## Required work
Copy out all of the data below with no alterations.

## Records shown
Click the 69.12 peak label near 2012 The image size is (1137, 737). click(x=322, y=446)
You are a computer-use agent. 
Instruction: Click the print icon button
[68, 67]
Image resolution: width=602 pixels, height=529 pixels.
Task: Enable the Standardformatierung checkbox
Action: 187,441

## Expected answer
Click the 69.12 peak label near 2012 The image size is (1137, 737). click(x=322, y=446)
You are a computer-use agent. 
Instruction: Click the print icon button
[68, 67]
Image resolution: width=602 pixels, height=529 pixels.
Task: Enable the Standardformatierung checkbox
Action: 187,441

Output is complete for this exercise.